### Task goal:
Edit the lines from the one containing "Where should I" through the end of the lines, replacing "knob" with "dial" and leaving everything else unchanged. Leave the pictures out of your answer.

________

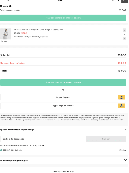Viewport: 129px width, 173px height.
Task: Decrease quantity with the minus button
Action: point(124,38)
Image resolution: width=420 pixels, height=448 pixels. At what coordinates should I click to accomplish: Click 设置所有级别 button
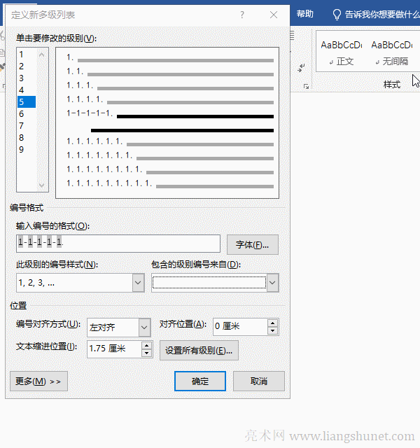tap(200, 350)
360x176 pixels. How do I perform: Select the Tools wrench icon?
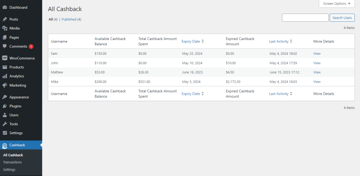pos(5,124)
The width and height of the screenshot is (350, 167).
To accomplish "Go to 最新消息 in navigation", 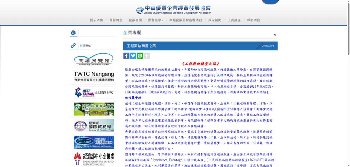I will pos(116,20).
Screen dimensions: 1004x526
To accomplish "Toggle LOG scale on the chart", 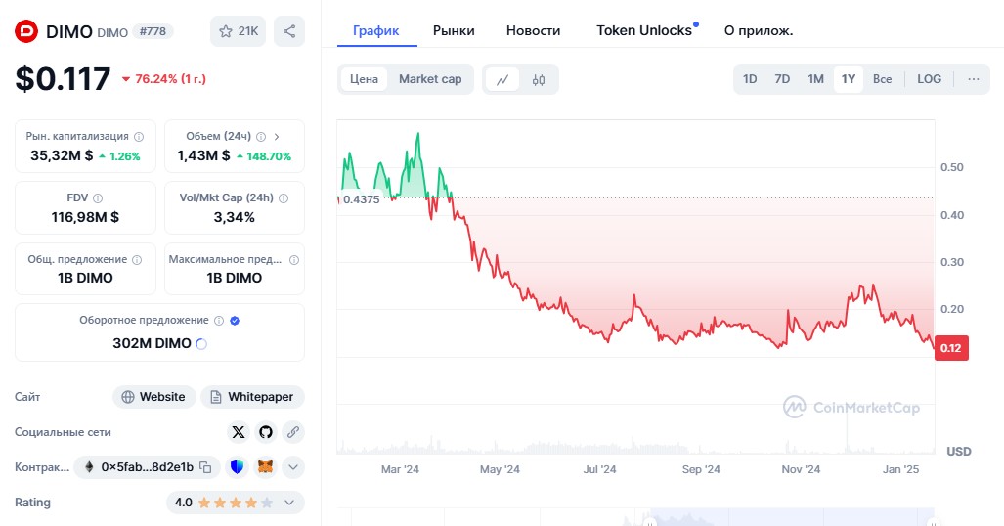I will tap(929, 79).
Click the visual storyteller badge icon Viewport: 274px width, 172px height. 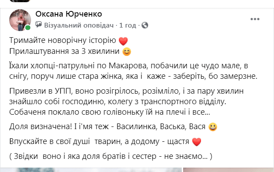coord(38,25)
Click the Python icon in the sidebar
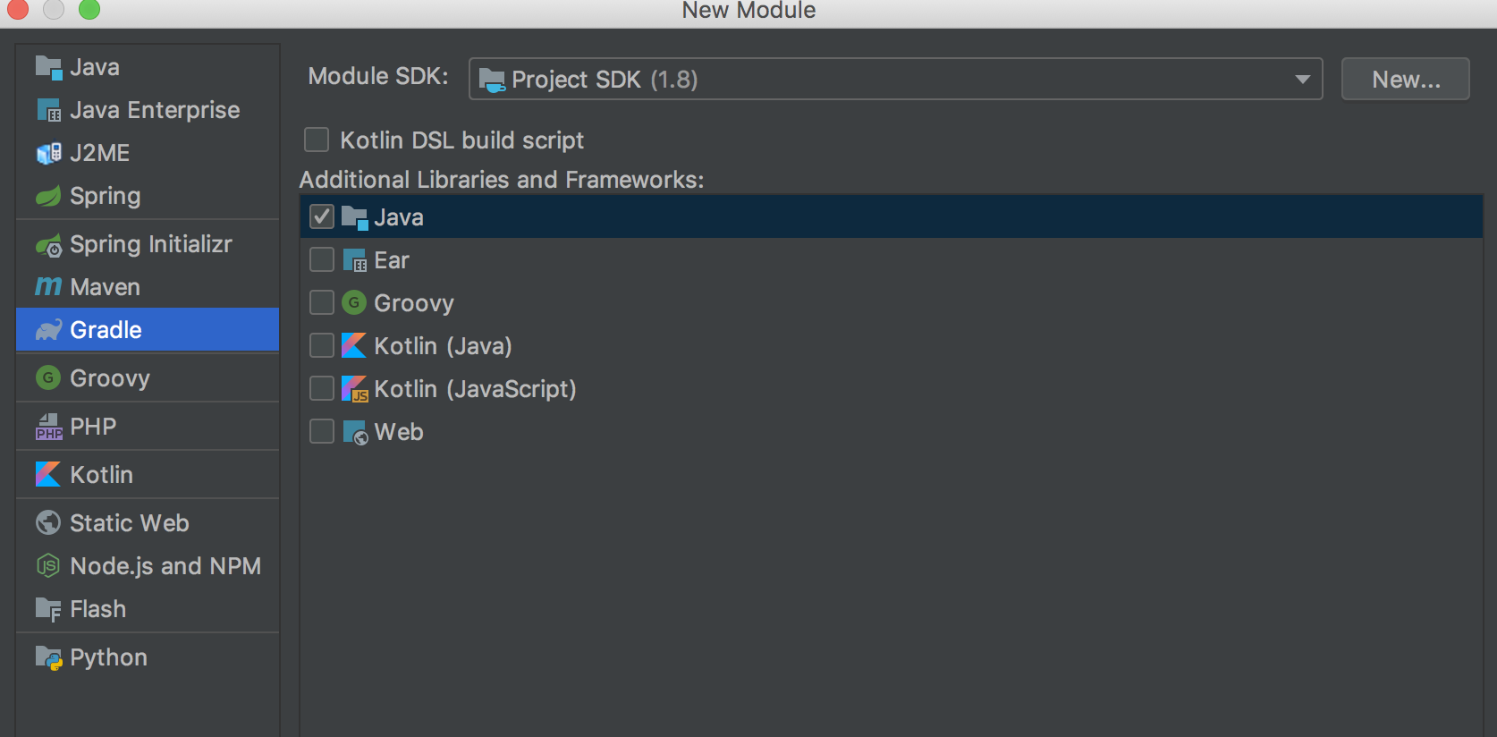This screenshot has width=1497, height=737. coord(48,657)
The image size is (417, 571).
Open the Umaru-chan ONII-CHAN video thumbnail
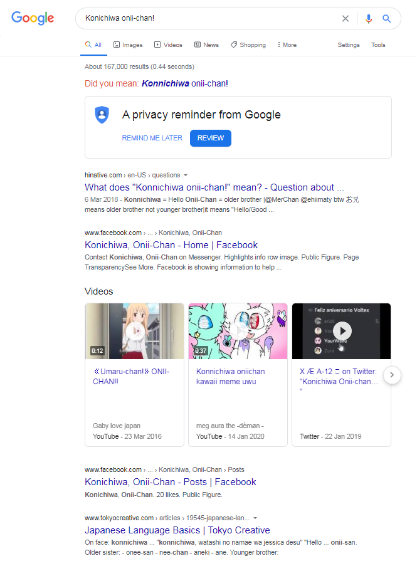[134, 331]
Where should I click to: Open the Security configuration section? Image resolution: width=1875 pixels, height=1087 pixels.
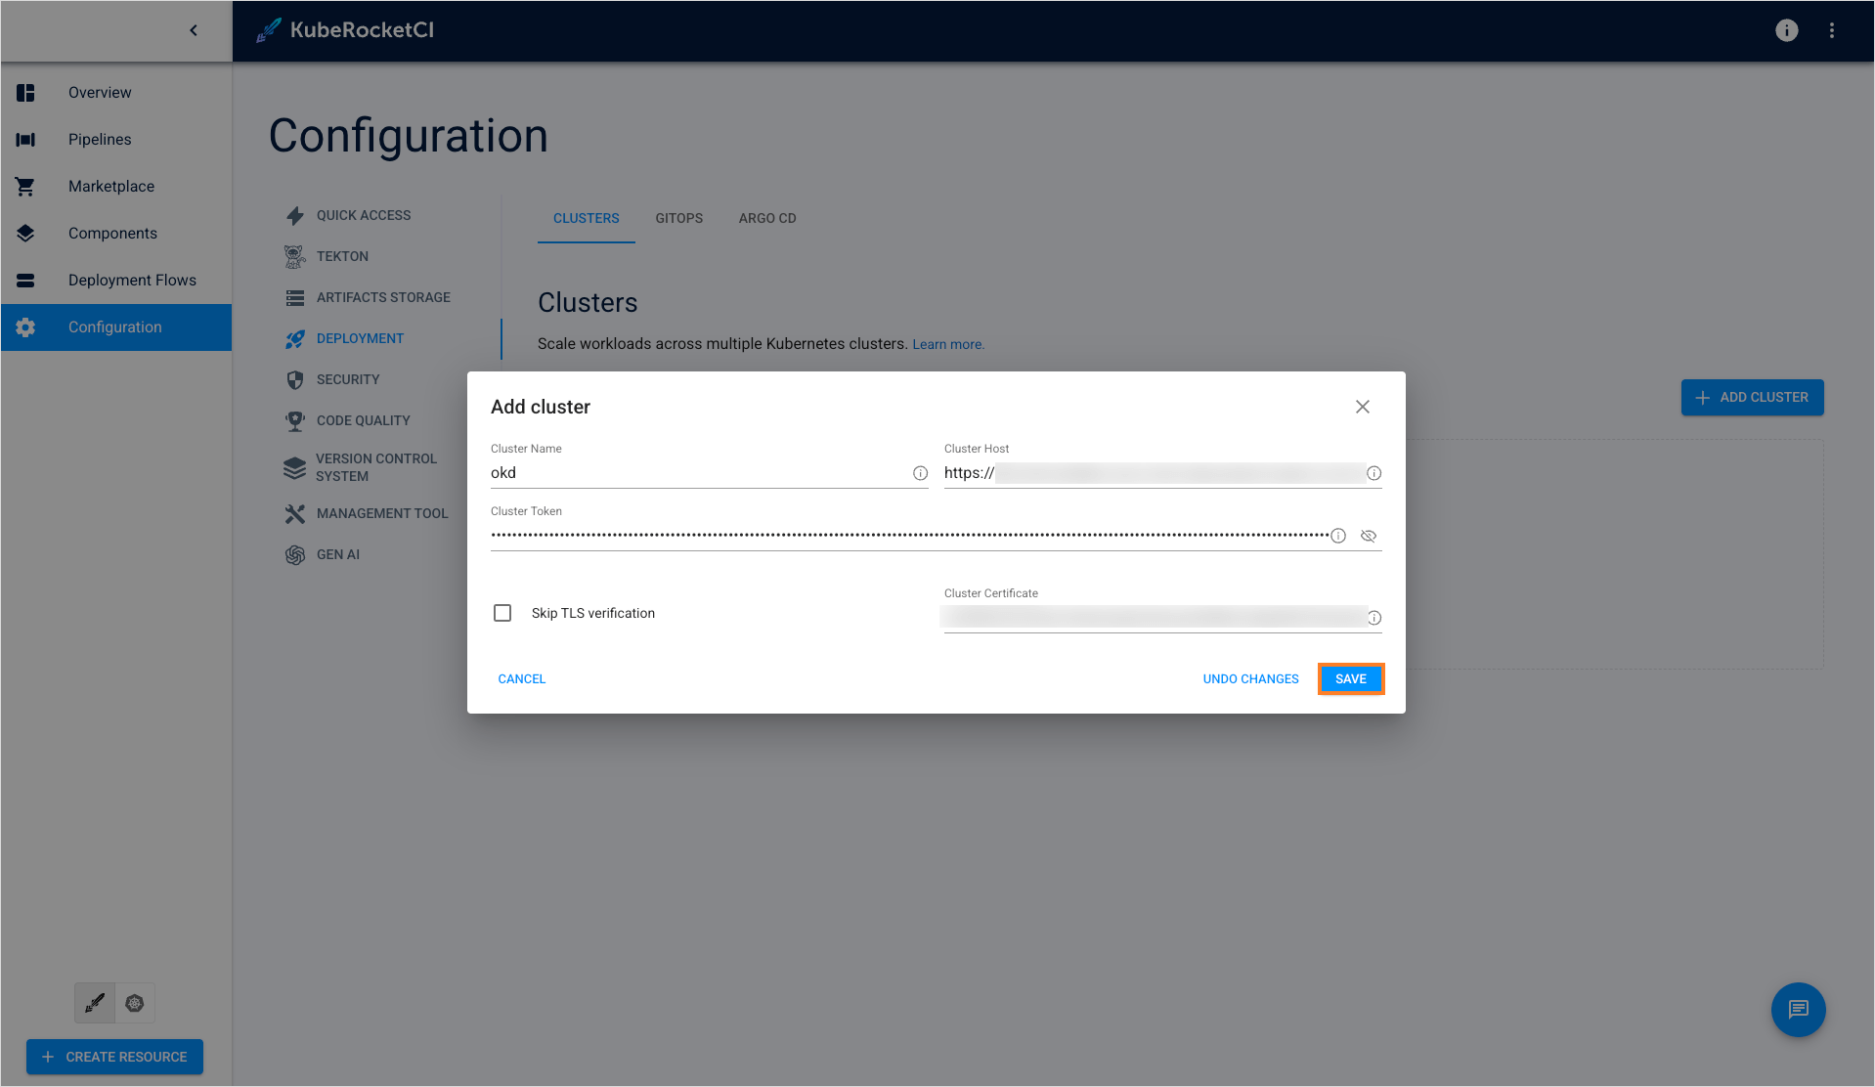point(348,379)
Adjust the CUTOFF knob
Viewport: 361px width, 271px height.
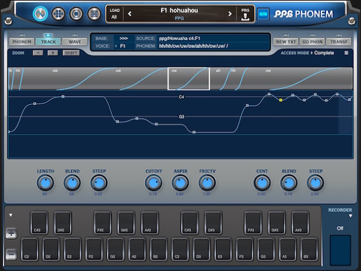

________

### Full solution:
Where should I click to: Open the Security configuration section? Image resolution: width=1875 pixels, height=1087 pixels.
point(348,379)
Adjust the CUTOFF dial
Viewport: 361px width, 271px height.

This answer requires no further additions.